DOCUMENT SEGMENT.
Cross-posted from the Law Theories blog.
The news broke last night that Kim Dotcom has suffered a major setback in his bid to avoid standing trial in the Eastern District of Virginia on multiple felony charges relating to his Megaupload website. District Judge N.R. Dawson of the Auckland District Court in New Zealand dropped his 271-page bombshell opinion, holding that Kim Dotcom and his three co-defendants are eligible to be extradited to the United States. It’s been nearly four years since Dotcom was arrested in a dramatic raid by the New Zealand Police in early 2012, and this decision means that the victims of the so-called “Mega Conspiracy” are finally one step closer to justice.
Judge Dawson’s opinion is a remarkable read. He spends much of the opinion (pp. 16–172) going over a “selection” of the evidence and its inferences as proffered by the United States. For people claiming that there is no evidence that Dotcom did anything wrong, this should be required reading. The number of smoking-gun emails and Skype conversations is staggering. Luckily for the victims, the members of the Mega Conspiracy were not very good at covering their tracks.
There’s no doubt that Dotcom and his international team of lawyers have done a good job of stalling the proceedings. I’m sure most criminal defendants would love to receive even half as much legal representation as Dotcom has been able to procure. But at the end of the day, Judge Dawson is completely unimpressed with all of the irrelevant things that Dotcom argued. From the get-go, Dotcom tried to turn this extradition hearing into a trial on the merits under U.S. law—incredibly ironic, given that such a trial is the last thing Dotcom really wants. Judge Dawson thoroughly casts aside Dotcom’s extraneous nonsense and gets right to the heart of the matter.

TASK REQUIREMENTS.
a) Answer each question from the blog post on the Kim Dotcom extradition ruling.
(i) How many pages long is Judge Dawson's opinion?
(ii) In what year was Dotcom arrested by the New Zealand Police?
(iii) Which pages of the opinion go over the selection of evidence offered by the United States?
b) For each statement, say whether it agrees with the blog post on the Kim Dotcom extradition ruling. Support each answer with the deciding words from the blog post.
(i) The extradition ruling was issued by a judge of the Auckland District Court.
(ii) Dotcom has two co-defendants.
(iii) The felony charges are to be tried in the Eastern District of Virginia.

SUPPLIED MATERIAL.
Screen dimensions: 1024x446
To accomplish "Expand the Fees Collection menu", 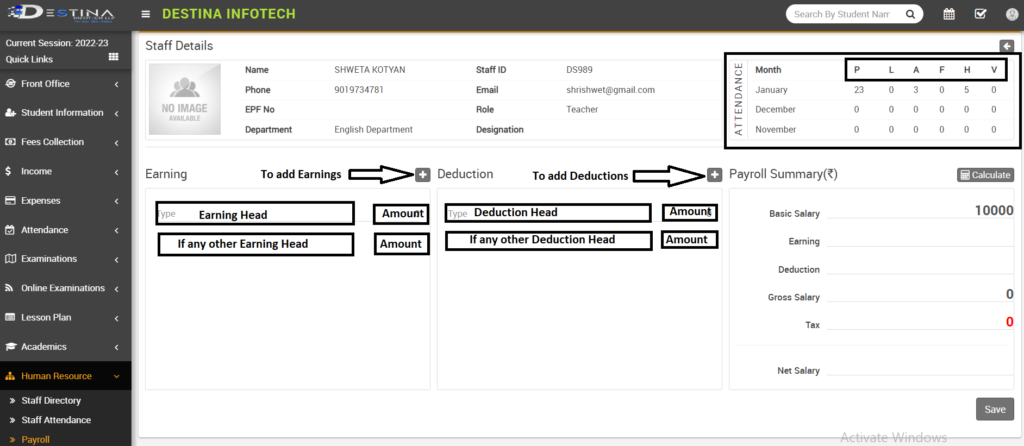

RESULTS OF THE TASKS.
a)
(i) 271 pages.
(ii) 2012 (early 2012).
(iii) Pages 16–172.

b)
(i) Yes: "District Judge N.R. Dawson of the Auckland District Court in New Zealand"
(ii) No: "Kim Dotcom and his three co-defendants"
(iii) Yes: "standing trial in the Eastern District of Virginia on multiple felony charges"